Reviewer: Steven Lincoln, Chicago
“This is clearly for the classy wino – you know the sort that stuffs a napkin into his collar while eating out of trash cans.”

Meghan H writes:
“ I  recently had a single serve wine in Washington at the Gorge Amphitheatre and it was really good!  I had to look it up, and I found your website on my way there.  It’s called Copa Di Vino www.copadivino.com.  This product is really, really cool. “

Kimberly Marlowe Hartnett at thefoodwatchdog.com
“This product, though, seems different. It’s an easy way to take a small serving of wine on a picnic or hike. You can put them out at a party instead of the open bottle that draws drunk ol’ Uncle Bob in like a magnet.

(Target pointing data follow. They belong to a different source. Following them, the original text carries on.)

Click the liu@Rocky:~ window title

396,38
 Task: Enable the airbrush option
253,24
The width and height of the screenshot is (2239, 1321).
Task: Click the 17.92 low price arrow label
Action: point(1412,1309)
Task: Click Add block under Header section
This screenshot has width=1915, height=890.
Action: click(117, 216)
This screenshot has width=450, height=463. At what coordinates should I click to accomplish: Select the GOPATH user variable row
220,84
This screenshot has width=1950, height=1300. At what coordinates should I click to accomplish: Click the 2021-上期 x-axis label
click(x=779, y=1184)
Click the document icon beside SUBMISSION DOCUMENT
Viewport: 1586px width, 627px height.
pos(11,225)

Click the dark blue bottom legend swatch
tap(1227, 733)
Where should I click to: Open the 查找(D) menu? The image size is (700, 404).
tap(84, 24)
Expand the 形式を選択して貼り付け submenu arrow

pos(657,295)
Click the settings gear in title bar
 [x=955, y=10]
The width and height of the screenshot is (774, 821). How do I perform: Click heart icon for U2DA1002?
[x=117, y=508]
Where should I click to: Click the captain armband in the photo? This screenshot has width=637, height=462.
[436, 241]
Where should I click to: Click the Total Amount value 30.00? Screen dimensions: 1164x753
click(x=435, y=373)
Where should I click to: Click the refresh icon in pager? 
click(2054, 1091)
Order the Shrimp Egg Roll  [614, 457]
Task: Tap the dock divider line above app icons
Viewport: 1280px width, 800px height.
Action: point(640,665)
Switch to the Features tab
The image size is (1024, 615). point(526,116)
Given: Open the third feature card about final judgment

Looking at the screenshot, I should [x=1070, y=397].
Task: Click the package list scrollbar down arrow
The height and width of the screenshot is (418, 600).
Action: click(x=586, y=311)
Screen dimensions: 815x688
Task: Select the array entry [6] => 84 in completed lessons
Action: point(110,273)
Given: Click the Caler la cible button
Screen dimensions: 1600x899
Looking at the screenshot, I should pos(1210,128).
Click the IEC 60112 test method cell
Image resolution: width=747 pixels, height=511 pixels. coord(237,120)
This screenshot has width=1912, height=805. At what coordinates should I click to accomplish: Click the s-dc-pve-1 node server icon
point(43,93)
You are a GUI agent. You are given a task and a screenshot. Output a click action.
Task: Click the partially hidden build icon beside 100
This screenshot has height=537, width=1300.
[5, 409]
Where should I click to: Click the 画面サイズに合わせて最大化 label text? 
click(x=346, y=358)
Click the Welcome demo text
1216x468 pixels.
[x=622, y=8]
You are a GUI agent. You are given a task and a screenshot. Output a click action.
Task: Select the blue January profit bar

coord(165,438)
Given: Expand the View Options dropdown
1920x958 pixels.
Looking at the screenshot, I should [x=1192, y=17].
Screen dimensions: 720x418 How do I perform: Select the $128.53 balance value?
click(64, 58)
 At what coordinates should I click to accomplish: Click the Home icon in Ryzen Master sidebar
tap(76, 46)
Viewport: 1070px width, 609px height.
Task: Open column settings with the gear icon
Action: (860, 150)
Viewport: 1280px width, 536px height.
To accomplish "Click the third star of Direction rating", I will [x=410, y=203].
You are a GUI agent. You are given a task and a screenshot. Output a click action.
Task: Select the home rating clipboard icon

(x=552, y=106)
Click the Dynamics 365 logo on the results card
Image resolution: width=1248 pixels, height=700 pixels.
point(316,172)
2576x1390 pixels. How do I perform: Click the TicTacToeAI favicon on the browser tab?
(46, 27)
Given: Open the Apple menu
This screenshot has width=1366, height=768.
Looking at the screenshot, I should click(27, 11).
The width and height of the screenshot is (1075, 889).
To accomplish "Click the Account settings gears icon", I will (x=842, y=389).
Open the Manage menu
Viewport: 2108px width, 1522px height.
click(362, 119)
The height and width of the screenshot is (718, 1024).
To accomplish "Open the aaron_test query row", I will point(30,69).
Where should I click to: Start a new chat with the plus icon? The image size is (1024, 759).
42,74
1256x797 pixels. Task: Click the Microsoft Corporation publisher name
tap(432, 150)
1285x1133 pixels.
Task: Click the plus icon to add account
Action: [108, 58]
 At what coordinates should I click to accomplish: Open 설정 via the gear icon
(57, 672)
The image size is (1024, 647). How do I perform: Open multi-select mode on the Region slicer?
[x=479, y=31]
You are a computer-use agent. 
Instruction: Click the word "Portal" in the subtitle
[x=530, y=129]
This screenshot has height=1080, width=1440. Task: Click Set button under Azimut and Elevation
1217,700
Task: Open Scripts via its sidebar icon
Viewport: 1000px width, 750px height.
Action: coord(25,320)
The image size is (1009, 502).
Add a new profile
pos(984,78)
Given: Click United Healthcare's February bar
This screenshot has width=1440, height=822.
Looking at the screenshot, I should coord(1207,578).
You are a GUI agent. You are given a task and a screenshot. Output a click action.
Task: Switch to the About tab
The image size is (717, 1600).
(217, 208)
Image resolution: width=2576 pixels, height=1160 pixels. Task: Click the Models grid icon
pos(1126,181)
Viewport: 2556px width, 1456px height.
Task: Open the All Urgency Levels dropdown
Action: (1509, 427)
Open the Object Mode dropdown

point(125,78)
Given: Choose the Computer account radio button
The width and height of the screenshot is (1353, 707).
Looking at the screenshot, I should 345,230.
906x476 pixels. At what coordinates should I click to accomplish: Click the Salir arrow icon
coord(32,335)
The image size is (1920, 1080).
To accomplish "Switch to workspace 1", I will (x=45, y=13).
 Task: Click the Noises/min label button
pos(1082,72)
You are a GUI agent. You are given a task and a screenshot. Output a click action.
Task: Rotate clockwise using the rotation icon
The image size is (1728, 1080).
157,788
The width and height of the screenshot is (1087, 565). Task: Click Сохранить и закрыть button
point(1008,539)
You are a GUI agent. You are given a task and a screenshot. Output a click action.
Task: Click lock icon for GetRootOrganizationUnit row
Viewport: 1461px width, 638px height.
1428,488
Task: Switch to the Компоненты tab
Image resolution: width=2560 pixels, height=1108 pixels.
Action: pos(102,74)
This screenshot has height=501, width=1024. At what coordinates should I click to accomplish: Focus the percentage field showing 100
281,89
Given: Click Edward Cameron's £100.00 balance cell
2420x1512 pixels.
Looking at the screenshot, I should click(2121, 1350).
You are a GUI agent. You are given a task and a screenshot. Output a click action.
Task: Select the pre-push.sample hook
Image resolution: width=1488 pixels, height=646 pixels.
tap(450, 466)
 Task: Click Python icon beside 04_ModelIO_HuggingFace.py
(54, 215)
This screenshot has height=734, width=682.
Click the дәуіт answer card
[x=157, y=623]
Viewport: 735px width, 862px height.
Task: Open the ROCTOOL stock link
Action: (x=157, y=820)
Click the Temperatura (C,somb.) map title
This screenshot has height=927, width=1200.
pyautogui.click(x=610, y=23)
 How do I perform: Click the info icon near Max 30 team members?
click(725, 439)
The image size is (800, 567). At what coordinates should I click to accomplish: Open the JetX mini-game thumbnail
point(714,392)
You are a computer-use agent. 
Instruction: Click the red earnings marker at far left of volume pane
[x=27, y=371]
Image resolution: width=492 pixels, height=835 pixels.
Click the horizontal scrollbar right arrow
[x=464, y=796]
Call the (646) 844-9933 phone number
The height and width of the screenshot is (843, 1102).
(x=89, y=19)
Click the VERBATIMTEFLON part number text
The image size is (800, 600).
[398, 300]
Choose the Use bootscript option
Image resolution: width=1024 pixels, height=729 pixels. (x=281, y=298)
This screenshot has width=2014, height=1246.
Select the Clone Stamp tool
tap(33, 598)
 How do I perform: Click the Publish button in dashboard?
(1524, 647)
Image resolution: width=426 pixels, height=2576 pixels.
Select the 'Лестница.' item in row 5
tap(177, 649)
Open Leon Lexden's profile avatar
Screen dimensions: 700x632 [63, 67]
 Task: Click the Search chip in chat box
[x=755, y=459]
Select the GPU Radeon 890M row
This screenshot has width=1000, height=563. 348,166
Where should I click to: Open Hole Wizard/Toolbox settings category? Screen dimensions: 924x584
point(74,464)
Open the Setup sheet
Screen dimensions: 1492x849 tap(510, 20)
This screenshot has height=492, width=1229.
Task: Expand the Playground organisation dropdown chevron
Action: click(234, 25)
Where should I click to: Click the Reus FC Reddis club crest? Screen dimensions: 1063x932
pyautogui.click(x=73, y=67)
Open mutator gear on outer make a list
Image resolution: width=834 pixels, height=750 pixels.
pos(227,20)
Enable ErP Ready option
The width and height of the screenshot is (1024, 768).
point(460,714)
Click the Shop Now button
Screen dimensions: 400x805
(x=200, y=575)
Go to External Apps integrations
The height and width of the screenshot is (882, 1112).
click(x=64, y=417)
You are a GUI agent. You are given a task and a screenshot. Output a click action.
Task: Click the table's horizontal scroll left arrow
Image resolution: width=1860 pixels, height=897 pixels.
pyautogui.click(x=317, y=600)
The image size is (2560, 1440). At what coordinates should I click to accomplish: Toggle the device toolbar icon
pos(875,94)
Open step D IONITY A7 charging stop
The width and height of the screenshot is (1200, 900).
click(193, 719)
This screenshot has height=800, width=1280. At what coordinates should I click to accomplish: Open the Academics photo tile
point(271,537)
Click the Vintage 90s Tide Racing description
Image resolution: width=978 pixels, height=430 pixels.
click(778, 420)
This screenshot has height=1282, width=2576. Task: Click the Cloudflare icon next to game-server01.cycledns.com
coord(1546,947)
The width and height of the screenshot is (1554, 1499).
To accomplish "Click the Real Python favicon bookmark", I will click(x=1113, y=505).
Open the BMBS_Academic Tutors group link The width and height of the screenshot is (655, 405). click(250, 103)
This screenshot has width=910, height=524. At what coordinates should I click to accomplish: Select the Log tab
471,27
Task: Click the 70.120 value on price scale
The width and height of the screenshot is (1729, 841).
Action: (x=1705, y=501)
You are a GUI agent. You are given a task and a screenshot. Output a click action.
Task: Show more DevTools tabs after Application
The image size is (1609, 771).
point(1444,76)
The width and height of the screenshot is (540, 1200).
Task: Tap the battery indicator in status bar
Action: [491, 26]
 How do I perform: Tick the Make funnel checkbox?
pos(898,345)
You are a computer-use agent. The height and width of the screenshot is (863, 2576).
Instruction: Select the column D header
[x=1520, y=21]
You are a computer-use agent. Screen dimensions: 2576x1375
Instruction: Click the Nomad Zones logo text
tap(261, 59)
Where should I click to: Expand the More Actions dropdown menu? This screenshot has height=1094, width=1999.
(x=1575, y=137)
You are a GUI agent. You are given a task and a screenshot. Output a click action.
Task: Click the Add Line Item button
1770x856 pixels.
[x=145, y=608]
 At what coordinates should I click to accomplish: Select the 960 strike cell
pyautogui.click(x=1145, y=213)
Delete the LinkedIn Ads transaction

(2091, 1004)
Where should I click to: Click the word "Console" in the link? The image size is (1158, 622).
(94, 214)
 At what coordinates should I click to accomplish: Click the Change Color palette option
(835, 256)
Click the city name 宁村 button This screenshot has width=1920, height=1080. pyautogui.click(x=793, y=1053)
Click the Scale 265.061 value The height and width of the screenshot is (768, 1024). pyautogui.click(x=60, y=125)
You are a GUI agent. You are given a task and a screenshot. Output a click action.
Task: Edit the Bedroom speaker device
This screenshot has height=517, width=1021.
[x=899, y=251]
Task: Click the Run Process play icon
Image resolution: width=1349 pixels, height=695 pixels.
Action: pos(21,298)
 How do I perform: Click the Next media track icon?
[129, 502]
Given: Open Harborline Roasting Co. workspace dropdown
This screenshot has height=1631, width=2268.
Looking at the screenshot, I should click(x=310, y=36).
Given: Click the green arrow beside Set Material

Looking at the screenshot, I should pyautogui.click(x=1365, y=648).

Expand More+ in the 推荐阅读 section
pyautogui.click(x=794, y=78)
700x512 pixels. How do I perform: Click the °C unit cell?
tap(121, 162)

You can snap one open instead of strangling your partner who used the only corkscrew in the house to open a paint can.

I have no idea if this wine is any good. (I don’t drink the stuff myself.) For all I know, plastic is to wine like wrestling is to cable TV. Sure, it’s there, but we don’t need to encourage it.

But, whatever, it’s innovative. And the Copa di Vino website does an admirable job of using normal-looking people instead of the improbable bar hoppers (and impossibly glamorous lifestyle) that’s used in the hard-sell of most alcohol.”

The jury is still out on Copa di Vino, most wine drinkers do not want their rituals messed with, but the convenience factor is something very appealing and is suiting the event management companies for selling at events. It does not have an appeal for the at home drinker unless you were to keep a couple on hand in the refrigerator but then you may as well keep a half bottle or two of your own personal favourite wine. For the home drinker, a single glass serve is accommodated with the vast array of wine saver products that preserve opened bottles of wine anyway and it is far nicer at home to drink from crystal or glass when relaxing. Great to throw in the cool box for a beach trip or outdoor concert but is portability of alcohol important when driving under the influence is something nobody should do.

The innovation and concept is to be applauded. If consumers enjoy the quality of wine and it drinks well, then there is hope. However, if the quality of the wine does not appeal to end users then Copa di Vino becomes just another plastic glass of mediocrity.